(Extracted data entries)
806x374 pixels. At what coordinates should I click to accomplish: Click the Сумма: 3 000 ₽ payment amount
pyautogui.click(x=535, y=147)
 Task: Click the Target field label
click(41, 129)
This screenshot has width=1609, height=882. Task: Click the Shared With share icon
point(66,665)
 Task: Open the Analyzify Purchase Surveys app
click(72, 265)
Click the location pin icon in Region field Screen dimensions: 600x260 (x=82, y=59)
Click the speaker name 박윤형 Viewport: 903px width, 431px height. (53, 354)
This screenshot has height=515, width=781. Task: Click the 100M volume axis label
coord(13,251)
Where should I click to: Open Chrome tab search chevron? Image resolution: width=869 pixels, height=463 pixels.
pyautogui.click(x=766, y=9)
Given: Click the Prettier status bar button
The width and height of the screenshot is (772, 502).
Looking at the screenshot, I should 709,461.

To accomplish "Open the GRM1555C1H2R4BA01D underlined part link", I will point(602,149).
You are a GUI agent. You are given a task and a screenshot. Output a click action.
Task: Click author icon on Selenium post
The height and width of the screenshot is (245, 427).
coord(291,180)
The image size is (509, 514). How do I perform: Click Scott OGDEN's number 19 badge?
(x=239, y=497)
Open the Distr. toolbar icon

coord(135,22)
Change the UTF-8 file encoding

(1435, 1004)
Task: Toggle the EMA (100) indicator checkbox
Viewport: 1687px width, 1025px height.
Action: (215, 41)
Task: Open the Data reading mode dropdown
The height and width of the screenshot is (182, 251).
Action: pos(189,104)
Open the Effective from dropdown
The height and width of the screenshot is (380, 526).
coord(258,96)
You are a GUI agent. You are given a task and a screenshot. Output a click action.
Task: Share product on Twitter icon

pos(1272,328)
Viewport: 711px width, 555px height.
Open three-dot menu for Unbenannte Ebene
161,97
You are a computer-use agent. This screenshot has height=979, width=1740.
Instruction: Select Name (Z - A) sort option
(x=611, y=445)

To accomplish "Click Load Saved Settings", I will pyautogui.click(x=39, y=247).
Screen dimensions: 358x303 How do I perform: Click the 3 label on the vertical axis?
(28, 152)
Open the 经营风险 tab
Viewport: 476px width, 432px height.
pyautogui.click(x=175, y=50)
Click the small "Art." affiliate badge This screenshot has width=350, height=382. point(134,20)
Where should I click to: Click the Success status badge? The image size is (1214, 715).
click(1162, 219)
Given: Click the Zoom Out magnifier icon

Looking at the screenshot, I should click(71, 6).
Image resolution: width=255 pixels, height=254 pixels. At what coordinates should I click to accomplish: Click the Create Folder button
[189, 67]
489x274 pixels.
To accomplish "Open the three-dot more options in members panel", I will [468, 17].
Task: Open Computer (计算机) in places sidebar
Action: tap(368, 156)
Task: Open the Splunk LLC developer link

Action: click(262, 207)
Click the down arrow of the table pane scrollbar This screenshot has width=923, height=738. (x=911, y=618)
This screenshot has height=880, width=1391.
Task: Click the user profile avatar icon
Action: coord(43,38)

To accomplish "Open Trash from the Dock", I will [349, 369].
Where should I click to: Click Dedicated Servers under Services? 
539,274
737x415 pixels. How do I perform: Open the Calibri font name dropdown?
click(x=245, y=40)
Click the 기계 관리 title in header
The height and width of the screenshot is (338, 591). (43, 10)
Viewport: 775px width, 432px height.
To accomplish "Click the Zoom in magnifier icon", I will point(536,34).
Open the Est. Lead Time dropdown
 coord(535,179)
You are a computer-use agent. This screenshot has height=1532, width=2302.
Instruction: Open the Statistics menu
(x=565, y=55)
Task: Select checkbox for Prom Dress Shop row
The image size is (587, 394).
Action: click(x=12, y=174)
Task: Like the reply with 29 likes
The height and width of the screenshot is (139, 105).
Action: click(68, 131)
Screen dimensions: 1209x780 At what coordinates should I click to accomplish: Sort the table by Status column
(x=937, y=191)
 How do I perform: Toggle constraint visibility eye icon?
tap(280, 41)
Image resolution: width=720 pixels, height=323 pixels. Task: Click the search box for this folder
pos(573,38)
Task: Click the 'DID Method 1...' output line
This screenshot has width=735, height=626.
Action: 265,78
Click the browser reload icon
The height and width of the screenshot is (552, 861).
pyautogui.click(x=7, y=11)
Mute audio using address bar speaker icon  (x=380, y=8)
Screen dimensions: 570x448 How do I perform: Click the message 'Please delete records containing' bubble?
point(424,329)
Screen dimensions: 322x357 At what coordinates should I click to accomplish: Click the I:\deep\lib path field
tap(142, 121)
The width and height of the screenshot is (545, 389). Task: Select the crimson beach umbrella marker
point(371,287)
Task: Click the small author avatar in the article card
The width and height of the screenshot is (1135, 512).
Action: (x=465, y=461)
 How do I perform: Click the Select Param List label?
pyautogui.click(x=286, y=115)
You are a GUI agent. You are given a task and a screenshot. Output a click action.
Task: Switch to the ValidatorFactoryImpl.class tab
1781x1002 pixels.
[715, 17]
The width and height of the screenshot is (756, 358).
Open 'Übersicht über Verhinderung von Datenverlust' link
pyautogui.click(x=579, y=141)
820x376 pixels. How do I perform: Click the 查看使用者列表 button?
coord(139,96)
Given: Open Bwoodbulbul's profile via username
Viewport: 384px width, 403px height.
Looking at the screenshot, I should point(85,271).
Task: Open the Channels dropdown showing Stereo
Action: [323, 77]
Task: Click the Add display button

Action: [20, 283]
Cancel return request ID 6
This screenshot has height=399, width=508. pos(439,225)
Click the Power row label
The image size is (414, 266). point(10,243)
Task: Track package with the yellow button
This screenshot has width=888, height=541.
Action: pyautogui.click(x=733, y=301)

• _EXERCISE BRIEF_
Could you return every one of these records verbatim, line for line, with nothing changed?

• _REPLY TO THE EXERCISE_
806x374 pixels. At what coordinates should I click to accomplish: Click the Сумма: 3 000 ₽ payment amount
pyautogui.click(x=535, y=147)
 Task: Click the Target field label
click(41, 129)
This screenshot has width=1609, height=882. Task: Click the Shared With share icon
point(66,665)
 Task: Open the Analyzify Purchase Surveys app
click(72, 265)
Click the location pin icon in Region field Screen dimensions: 600x260 (x=82, y=59)
Click the speaker name 박윤형 Viewport: 903px width, 431px height. (53, 354)
This screenshot has height=515, width=781. Task: Click the 100M volume axis label
coord(13,251)
Where should I click to: Open Chrome tab search chevron? Image resolution: width=869 pixels, height=463 pixels.
pyautogui.click(x=766, y=9)
Given: Click the Prettier status bar button
The width and height of the screenshot is (772, 502).
Looking at the screenshot, I should 709,461.

To accomplish "Open the GRM1555C1H2R4BA01D underlined part link", I will point(602,149).
You are a GUI agent. You are given a task and a screenshot. Output a click action.
Task: Click author icon on Selenium post
The height and width of the screenshot is (245, 427).
coord(291,180)
The image size is (509, 514). How do I perform: Click Scott OGDEN's number 19 badge?
(x=239, y=497)
Open the Distr. toolbar icon

coord(135,22)
Change the UTF-8 file encoding

(1435, 1004)
Task: Toggle the EMA (100) indicator checkbox
Viewport: 1687px width, 1025px height.
Action: (215, 41)
Task: Open the Data reading mode dropdown
The height and width of the screenshot is (182, 251).
Action: pos(189,104)
Open the Effective from dropdown
The height and width of the screenshot is (380, 526).
coord(258,96)
You are a GUI agent. You are given a task and a screenshot. Output a click action.
Task: Share product on Twitter icon

pos(1272,328)
Viewport: 711px width, 555px height.
Open three-dot menu for Unbenannte Ebene
161,97
You are a computer-use agent. This screenshot has height=979, width=1740.
Instruction: Select Name (Z - A) sort option
(x=611, y=445)

To accomplish "Click Load Saved Settings", I will pyautogui.click(x=39, y=247).
Screen dimensions: 358x303 How do I perform: Click the 3 label on the vertical axis?
(28, 152)
Open the 经营风险 tab
Viewport: 476px width, 432px height.
pyautogui.click(x=175, y=50)
Click the small "Art." affiliate badge This screenshot has width=350, height=382. point(134,20)
Where should I click to: Click the Success status badge? The image size is (1214, 715).
click(1162, 219)
Given: Click the Zoom Out magnifier icon

Looking at the screenshot, I should click(71, 6).
Image resolution: width=255 pixels, height=254 pixels. At what coordinates should I click to accomplish: Click the Create Folder button
[189, 67]
489x274 pixels.
To accomplish "Open the three-dot more options in members panel", I will [468, 17].
Task: Open Computer (计算机) in places sidebar
Action: tap(368, 156)
Task: Open the Splunk LLC developer link

Action: click(262, 207)
Click the down arrow of the table pane scrollbar This screenshot has width=923, height=738. (x=911, y=618)
This screenshot has height=880, width=1391.
Task: Click the user profile avatar icon
Action: coord(43,38)

To accomplish "Open Trash from the Dock", I will [349, 369].
Where should I click to: Click Dedicated Servers under Services? 
539,274
737x415 pixels. How do I perform: Open the Calibri font name dropdown?
click(x=245, y=40)
Click the 기계 관리 title in header
The height and width of the screenshot is (338, 591). (43, 10)
Viewport: 775px width, 432px height.
To accomplish "Click the Zoom in magnifier icon", I will point(536,34).
Open the Est. Lead Time dropdown
 coord(535,179)
You are a computer-use agent. This screenshot has height=1532, width=2302.
Instruction: Open the Statistics menu
(x=565, y=55)
Task: Select checkbox for Prom Dress Shop row
The image size is (587, 394).
Action: click(x=12, y=174)
Task: Like the reply with 29 likes
The height and width of the screenshot is (139, 105).
Action: click(68, 131)
Screen dimensions: 1209x780 At what coordinates should I click to accomplish: Sort the table by Status column
(x=937, y=191)
 How do I perform: Toggle constraint visibility eye icon?
tap(280, 41)
Image resolution: width=720 pixels, height=323 pixels. Task: Click the search box for this folder
pos(573,38)
Task: Click the 'DID Method 1...' output line
This screenshot has width=735, height=626.
Action: 265,78
Click the browser reload icon
The height and width of the screenshot is (552, 861).
pyautogui.click(x=7, y=11)
Mute audio using address bar speaker icon  (x=380, y=8)
Screen dimensions: 570x448 How do I perform: Click the message 'Please delete records containing' bubble?
point(424,329)
Screen dimensions: 322x357 At what coordinates should I click to accomplish: Click the I:\deep\lib path field
tap(142, 121)
The width and height of the screenshot is (545, 389). Task: Select the crimson beach umbrella marker
point(371,287)
Task: Click the small author avatar in the article card
The width and height of the screenshot is (1135, 512).
Action: (x=465, y=461)
 How do I perform: Click the Select Param List label?
pyautogui.click(x=286, y=115)
You are a GUI agent. You are given a task and a screenshot. Output a click action.
Task: Switch to the ValidatorFactoryImpl.class tab
1781x1002 pixels.
[715, 17]
The width and height of the screenshot is (756, 358).
Open 'Übersicht über Verhinderung von Datenverlust' link
pyautogui.click(x=579, y=141)
820x376 pixels. How do I perform: Click the 查看使用者列表 button?
coord(139,96)
Given: Open Bwoodbulbul's profile via username
Viewport: 384px width, 403px height.
Looking at the screenshot, I should point(85,271).
Task: Open the Channels dropdown showing Stereo
Action: [323, 77]
Task: Click the Add display button

Action: [20, 283]
Cancel return request ID 6
This screenshot has height=399, width=508. pos(439,225)
Click the Power row label
The image size is (414, 266). point(10,243)
Task: Track package with the yellow button
This screenshot has width=888, height=541.
Action: pyautogui.click(x=733, y=301)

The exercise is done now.